Data from the UK’s Office of National Statistics (ONS) now highlights the existence of some 6.5 million carers in the UK, equating to 1 in 8 adults (CarersUK). The census, last conducted in 2011, further identifies almost a quarter of a million young carers aged under 19 years. Although large, this figure is widely considered a substantial underestimate, due to the fact that for many children and young people their caring role is “hidden”. Young people in caring roles are often not identified as carers, either formally or by their own self-definition. This is particularly so when a child is caring for a parent, sibling or family member with a mental health issue.
Young carers often take on practical and/or emotional caring responsibilities that would normally be expected of an adult.
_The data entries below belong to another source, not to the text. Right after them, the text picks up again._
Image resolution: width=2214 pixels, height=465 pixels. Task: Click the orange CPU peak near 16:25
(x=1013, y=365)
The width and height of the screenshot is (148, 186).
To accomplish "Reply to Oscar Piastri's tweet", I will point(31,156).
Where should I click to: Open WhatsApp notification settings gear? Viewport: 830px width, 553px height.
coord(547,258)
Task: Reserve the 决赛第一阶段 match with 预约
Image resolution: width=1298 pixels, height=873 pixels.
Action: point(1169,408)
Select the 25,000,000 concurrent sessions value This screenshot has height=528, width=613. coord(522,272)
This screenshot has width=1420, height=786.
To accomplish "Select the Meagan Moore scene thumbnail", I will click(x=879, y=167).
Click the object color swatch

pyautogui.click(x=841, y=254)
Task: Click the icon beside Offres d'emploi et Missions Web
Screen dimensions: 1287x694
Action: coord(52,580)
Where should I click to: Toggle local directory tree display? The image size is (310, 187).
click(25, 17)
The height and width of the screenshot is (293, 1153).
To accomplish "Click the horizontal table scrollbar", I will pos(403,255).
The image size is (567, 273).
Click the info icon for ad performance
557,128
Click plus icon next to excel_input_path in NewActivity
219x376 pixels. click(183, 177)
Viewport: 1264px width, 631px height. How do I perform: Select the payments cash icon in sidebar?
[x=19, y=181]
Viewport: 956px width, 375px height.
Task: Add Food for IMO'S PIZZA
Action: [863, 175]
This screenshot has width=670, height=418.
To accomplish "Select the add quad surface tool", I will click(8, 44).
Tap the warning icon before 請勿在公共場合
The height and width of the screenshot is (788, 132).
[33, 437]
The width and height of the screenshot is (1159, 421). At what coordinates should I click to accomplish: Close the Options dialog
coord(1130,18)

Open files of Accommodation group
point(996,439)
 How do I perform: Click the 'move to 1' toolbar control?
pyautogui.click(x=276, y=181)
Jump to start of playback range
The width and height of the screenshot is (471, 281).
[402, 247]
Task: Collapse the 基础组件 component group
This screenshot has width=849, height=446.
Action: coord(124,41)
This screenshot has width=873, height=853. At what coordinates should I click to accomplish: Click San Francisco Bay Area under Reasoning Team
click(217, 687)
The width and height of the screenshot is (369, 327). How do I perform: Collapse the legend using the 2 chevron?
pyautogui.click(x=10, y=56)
A young carer may take on additional practical tasks, such as cooking, housework and managing the family budget, collect benefits and prescriptions, administer or monitor medication, look after younger siblings and provide significant emotional support to a parent or family member. Without appropriate support and information, these roles can impact heavily on a child or young person and have significant influence in terms of the child’s own wellbeing, educational attainment and future life opportunities.
At the Meriden Programme, we believe that working with the whole family is an excellent opportunity to develop relationships with young carers and provide age-appropriate information, signposting and practical coping strategies. Elements of BFT including family communication and problem solving skills, coupled with working towards clear personal goals, will prove invaluable in terms of promoting positive outcomes for young people in a caring role.